鄴城已離開陳州數十里,再往東便是錦州地界。何晏之一行人的車馬在城門口被攔了下來,外頭斷斷續續傳來喧雜的人聲,何晏之見阿耀抱著安期正閉目而坐,紋絲不動,便稍稍拉開車簾往外望去,但見城門邊立著一群全副武裝的士兵,正在一個一個地盤查過往行人。
領隊的侍衛朝守門的士兵拱手施禮,客客氣氣道:「車上乃是陳州守備劉琨的家眷,隨劉大人上京述職。」說著從懷中摸出一份文書和銅牌,道,「此乃通關文牒和陳州府的文書,還請放行,我家夫人攜幼子在車上,旅途勞頓,實在不能在夜風之中久候。」
守門的士兵見是官隊,自然不敢怠慢,接過文書便轉身遞給守門的長官。那長官細看了一番,面露為難之色,上前沖領隊的侍衛作揖道:「這位官爺,並非小的有意阻擾。只是最近錦州城出了件大事。」他指著牆上貼著的榜文道,「有個小賊昨日刺殺了錦州府尹,如今附近的幾個州府都在搜拿此人。吾等奉了上峰之名,不敢有所疏忽,還請官爺原諒則個。」他又賠笑道,「也不過是走個過場,還請車中的各位大人行個方便,讓兄弟們到車上看一看,並不耽誤什麼時間。」說著,便要命人上前搜查。

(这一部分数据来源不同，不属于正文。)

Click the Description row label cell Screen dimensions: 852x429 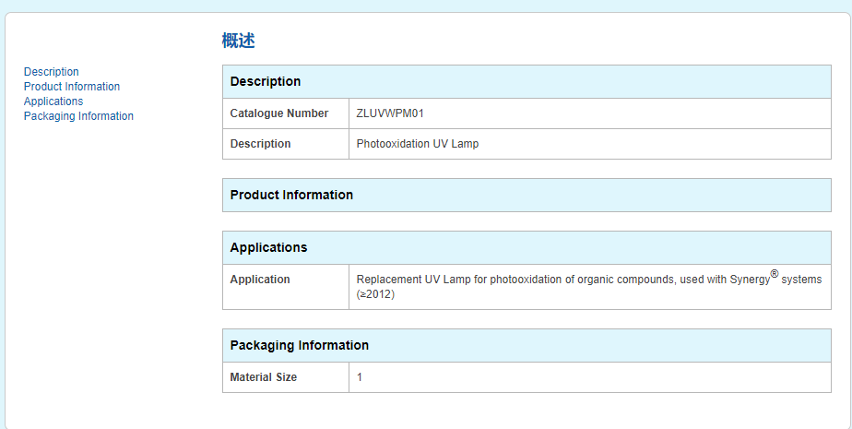[x=260, y=144]
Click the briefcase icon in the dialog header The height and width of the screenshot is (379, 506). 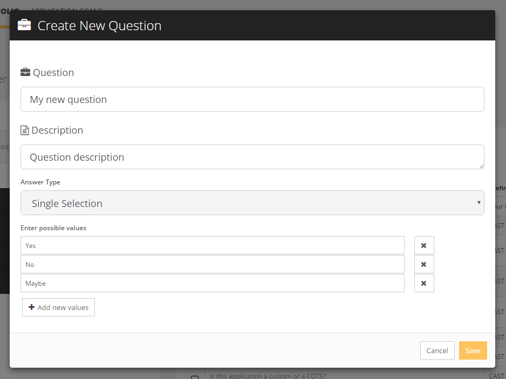point(24,25)
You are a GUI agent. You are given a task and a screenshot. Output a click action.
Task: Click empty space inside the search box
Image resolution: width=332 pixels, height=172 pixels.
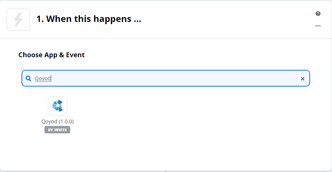[186, 78]
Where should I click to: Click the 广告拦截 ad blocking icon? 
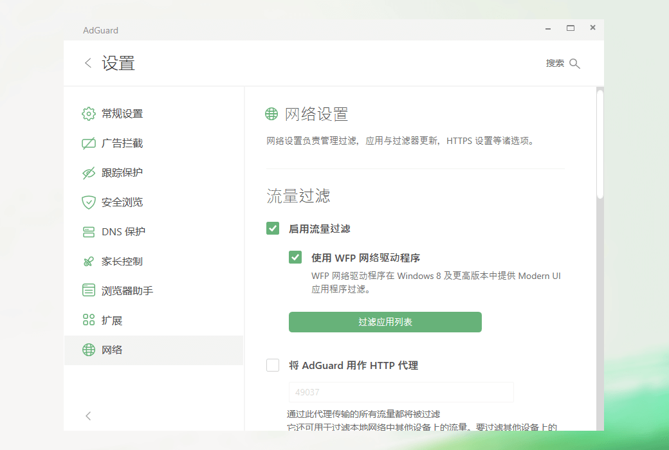point(88,143)
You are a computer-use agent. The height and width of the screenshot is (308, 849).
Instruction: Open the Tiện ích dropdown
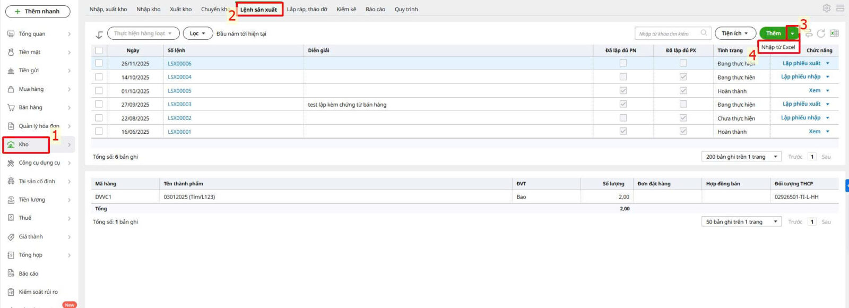(735, 33)
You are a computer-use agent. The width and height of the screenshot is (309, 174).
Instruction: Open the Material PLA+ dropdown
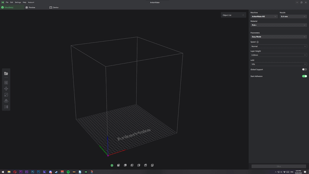pyautogui.click(x=279, y=25)
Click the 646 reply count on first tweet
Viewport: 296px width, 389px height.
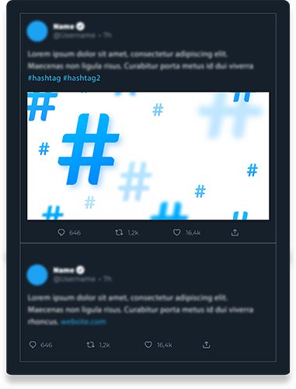pyautogui.click(x=75, y=233)
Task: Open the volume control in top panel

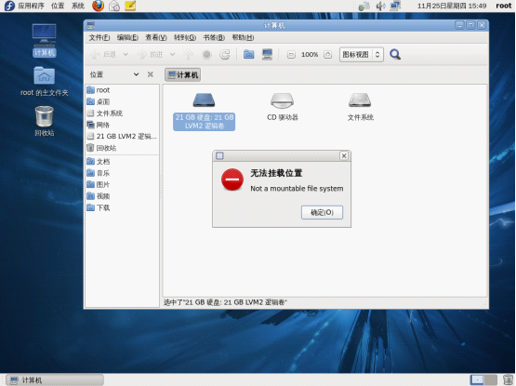Action: (x=380, y=6)
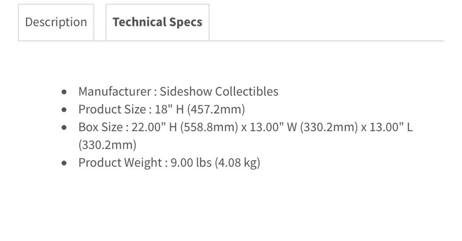Click the Box Size label

tap(100, 127)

「放肆!」領隊的侍衛勃然變色,抽出腰間的佩劍指著眾人道,「劉大人的家眷,也是爾等能搜查的么?劉大人乃是武侯宗親,此番奉有大院君的口諭進京,爾等若有膽量,便提著腦袋上前來看!」
那長官一怔,止步不前,終於推后了半步,躬身道:「方才是小的失禮了,請大人海涵。」說罷,命左右讓開兩邊,垂手侍立於側。
於是,一行車馬緩緩入城。何晏之坐在車上,看得真真切切,不禁看了對面的阿耀幾眼,心中頗有些疑惑,細思楊瓊命他們先行,又扮作是大院君的親信車隊,只怕是別有所圖,他的目光落在阿耀懷中酣然而睡的安期身上,隱隱有個猜測,虎毒尚不食子,楊瓊又怎會拿自己親身骨肉作為誘餌?只是,他又想到楊瓊對這個孩子的冷漠和排斥,渾身便有些發冷,不敢再深想下去。
車子沿著城門向城內駛去,何晏之的心中千頭萬緒,如鯁在喉,他向車外望去,不經意間瞥見牆上貼著的榜文,心跳彷彿漏了一拍。
『有個小賊昨日刺殺了錦州府尹,如今附近的幾個州府都在搜拿此人。』
有個小賊刺殺了錦州府尹……
有個小賊!
何晏之揉了揉眼睛,目不轉睛地盯著那榜文上的畫影圖形,直到車子駛過城門,再也看不見那畫像,他的心仍然懸在半空之中,叫他喘不過起來。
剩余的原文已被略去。